* **What to do**: Where the string "avatar" appears in a line of the material below, copy that line.
▬▬▬
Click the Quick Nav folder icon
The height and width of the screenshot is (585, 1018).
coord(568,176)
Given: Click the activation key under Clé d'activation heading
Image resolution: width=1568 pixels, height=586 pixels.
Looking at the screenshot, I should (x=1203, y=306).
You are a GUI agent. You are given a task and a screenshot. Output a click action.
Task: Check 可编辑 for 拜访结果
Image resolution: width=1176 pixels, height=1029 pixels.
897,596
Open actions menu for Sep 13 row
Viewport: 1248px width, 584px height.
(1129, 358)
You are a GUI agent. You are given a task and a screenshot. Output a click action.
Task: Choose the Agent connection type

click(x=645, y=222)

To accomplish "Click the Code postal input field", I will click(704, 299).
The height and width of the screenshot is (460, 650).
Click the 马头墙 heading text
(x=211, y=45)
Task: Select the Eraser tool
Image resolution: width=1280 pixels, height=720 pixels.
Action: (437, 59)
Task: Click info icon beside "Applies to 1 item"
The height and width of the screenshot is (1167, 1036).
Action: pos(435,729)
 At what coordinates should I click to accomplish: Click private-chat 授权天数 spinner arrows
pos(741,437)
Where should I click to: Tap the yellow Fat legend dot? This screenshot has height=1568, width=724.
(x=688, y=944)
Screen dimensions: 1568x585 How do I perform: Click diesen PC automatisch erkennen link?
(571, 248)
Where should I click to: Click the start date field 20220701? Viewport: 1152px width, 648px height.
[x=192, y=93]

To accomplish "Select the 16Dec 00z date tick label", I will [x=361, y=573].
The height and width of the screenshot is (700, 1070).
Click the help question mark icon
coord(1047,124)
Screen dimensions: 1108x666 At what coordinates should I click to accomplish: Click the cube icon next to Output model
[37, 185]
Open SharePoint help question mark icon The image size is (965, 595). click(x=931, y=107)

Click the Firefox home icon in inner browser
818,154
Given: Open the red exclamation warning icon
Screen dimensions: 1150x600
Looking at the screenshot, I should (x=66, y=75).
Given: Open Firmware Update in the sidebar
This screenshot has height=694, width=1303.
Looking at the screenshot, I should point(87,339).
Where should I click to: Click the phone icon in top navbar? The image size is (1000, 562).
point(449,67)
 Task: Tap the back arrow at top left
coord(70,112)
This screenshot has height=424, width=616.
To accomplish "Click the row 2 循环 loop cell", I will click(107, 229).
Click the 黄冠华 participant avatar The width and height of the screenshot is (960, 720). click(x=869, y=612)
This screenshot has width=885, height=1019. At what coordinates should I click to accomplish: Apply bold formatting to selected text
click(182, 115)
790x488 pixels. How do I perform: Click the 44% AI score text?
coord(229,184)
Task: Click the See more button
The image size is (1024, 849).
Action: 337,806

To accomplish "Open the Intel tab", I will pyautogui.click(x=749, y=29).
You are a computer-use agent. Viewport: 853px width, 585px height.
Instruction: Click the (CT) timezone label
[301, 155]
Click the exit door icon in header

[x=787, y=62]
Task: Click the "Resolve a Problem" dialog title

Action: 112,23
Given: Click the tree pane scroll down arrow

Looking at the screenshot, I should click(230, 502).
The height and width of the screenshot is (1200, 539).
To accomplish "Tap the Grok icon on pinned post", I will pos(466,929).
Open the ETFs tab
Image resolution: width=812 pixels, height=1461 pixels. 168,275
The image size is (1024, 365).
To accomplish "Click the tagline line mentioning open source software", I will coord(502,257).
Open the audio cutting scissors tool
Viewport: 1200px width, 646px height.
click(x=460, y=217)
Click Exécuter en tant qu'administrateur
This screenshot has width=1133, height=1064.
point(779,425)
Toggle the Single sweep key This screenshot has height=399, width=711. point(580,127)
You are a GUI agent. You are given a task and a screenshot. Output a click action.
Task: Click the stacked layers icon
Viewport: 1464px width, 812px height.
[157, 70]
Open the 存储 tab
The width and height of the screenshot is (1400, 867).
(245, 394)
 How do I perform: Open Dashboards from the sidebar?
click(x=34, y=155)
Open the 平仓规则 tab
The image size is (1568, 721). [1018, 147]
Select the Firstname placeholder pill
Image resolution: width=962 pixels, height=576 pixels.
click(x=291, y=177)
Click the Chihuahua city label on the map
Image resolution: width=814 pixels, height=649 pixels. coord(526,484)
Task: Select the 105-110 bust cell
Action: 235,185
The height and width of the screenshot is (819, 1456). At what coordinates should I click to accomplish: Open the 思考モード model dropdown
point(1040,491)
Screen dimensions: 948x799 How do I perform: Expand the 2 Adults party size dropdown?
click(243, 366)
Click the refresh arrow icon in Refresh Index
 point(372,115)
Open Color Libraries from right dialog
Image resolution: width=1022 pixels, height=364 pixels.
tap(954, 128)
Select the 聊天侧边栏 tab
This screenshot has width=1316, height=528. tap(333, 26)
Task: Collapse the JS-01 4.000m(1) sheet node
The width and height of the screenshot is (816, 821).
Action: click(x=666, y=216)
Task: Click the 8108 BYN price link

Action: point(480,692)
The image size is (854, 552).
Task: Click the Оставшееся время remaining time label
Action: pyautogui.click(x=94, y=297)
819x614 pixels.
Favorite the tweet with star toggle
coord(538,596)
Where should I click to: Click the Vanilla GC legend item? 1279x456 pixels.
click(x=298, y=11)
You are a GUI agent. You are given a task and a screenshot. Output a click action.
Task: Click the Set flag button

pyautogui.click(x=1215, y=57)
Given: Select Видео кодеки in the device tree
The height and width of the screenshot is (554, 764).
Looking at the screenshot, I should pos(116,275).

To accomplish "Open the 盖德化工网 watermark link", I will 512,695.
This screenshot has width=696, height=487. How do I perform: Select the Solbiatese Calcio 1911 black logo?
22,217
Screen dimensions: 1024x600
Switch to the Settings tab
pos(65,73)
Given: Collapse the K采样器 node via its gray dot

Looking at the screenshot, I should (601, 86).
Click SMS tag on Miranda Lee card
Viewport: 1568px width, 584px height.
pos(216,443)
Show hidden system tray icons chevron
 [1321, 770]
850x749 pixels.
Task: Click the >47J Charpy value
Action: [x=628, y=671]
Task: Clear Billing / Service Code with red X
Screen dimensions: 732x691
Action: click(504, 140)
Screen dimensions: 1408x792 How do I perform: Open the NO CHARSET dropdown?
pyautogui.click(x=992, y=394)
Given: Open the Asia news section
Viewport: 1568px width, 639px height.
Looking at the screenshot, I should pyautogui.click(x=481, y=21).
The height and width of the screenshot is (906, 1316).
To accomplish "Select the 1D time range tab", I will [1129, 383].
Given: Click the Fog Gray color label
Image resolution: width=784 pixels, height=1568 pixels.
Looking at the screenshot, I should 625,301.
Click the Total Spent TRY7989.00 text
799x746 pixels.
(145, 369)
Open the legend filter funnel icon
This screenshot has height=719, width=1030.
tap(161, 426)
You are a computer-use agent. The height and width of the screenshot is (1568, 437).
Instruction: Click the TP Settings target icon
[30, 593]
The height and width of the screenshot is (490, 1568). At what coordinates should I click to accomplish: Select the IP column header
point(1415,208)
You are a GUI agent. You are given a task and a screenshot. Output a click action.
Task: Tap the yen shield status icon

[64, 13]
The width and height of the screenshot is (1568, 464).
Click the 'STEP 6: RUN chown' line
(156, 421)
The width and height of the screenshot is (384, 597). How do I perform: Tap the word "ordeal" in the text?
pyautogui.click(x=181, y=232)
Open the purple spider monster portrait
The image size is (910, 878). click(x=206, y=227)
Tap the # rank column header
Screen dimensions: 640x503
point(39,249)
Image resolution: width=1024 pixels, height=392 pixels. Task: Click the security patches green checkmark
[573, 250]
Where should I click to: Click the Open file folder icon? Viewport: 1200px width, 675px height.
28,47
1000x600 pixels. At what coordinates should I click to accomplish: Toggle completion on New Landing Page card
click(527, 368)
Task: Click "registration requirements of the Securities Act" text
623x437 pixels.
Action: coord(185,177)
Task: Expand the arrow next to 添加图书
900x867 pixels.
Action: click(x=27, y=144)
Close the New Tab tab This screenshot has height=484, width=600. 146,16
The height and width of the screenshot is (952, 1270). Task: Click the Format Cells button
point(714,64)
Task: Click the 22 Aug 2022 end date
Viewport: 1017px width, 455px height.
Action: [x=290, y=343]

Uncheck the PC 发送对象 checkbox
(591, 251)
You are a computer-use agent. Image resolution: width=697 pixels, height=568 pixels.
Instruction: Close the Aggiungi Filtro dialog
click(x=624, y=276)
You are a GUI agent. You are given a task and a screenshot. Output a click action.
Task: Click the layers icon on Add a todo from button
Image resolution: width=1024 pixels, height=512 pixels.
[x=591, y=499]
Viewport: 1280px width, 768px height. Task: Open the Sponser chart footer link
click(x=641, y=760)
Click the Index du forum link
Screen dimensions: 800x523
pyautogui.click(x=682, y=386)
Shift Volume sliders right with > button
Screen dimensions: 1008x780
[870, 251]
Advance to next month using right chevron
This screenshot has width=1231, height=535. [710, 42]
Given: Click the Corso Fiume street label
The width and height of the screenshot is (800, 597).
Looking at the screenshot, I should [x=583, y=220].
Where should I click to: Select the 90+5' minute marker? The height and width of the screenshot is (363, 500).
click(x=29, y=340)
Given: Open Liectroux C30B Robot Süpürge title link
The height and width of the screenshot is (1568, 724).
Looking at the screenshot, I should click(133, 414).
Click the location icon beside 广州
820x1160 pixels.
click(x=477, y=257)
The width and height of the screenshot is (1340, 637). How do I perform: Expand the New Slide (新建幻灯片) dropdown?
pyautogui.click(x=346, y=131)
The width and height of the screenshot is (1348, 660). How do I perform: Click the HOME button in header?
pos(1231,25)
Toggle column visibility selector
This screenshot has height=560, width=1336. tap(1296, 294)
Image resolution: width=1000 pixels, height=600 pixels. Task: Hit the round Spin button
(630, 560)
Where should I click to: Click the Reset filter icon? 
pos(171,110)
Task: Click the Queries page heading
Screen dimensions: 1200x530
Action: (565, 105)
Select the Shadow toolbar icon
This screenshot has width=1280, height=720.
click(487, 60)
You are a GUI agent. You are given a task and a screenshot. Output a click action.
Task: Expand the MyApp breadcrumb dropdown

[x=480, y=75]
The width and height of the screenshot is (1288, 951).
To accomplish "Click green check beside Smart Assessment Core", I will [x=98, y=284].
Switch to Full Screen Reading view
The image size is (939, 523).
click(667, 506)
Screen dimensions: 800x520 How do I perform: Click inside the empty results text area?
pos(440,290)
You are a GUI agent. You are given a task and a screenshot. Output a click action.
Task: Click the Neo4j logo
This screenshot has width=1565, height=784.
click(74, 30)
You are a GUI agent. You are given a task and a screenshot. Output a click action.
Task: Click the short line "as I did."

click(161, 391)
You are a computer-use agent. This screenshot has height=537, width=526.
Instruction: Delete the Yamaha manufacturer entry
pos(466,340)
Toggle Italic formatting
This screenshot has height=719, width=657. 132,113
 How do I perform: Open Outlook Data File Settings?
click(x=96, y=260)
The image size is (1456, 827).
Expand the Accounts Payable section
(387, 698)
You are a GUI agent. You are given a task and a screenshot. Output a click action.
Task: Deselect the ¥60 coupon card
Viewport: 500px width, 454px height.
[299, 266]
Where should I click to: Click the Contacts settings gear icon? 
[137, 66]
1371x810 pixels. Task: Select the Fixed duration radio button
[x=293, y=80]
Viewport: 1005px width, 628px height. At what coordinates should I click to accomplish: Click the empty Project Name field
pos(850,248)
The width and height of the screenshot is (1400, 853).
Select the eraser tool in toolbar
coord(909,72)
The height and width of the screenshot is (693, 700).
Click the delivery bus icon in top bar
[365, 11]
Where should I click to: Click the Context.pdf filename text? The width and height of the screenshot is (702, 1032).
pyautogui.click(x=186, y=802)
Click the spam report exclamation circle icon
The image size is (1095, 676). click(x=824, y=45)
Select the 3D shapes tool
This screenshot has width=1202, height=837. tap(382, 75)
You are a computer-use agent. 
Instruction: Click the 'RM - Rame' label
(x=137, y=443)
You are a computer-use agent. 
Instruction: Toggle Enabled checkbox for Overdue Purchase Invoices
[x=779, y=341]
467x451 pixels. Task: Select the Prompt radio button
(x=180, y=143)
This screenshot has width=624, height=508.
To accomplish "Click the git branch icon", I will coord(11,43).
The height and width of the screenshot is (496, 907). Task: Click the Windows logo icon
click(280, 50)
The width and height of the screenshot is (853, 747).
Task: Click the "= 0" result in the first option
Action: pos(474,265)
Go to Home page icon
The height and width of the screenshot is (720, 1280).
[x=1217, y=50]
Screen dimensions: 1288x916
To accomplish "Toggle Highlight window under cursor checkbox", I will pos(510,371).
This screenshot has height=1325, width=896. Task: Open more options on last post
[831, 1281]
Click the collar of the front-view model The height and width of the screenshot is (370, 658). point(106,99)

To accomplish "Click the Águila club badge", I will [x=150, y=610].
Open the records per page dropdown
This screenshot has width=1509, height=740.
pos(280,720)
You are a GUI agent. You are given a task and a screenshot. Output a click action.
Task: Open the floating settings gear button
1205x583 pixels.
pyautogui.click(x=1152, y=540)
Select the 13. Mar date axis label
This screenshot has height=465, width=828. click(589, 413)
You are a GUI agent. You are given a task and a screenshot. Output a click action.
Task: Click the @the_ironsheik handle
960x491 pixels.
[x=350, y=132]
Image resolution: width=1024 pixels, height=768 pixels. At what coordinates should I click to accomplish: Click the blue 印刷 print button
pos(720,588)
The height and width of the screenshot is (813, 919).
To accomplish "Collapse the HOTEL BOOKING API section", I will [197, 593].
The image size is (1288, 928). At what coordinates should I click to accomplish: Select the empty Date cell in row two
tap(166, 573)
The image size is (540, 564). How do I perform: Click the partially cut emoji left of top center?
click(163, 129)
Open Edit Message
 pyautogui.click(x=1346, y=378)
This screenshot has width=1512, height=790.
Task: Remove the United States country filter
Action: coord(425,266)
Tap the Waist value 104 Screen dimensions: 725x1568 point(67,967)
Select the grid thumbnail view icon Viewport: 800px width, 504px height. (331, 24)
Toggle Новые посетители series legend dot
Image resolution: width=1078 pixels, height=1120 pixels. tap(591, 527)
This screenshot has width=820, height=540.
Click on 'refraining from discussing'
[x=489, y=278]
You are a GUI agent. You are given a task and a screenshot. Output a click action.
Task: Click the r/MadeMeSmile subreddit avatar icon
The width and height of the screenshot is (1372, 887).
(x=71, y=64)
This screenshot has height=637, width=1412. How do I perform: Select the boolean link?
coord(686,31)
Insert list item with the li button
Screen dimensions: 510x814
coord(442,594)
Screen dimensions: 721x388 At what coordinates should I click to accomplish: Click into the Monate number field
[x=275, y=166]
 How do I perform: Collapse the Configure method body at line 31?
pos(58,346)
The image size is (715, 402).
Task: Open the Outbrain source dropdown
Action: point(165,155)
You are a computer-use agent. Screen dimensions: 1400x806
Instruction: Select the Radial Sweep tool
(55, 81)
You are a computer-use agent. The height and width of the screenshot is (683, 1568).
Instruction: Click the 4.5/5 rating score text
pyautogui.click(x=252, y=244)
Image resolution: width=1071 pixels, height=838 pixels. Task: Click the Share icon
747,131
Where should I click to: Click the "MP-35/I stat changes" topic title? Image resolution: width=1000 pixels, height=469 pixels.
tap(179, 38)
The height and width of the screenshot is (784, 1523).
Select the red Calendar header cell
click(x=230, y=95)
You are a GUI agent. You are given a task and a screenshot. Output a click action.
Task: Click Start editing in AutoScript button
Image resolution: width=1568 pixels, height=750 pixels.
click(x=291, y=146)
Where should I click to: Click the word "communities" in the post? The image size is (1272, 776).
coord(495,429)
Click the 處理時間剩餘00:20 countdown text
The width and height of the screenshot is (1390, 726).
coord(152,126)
▬▬▬
* **Task result**:
Click the 黄冠华 participant avatar The width and height of the screenshot is (960, 720). click(x=869, y=612)
Task: Click the r/MadeMeSmile subreddit avatar icon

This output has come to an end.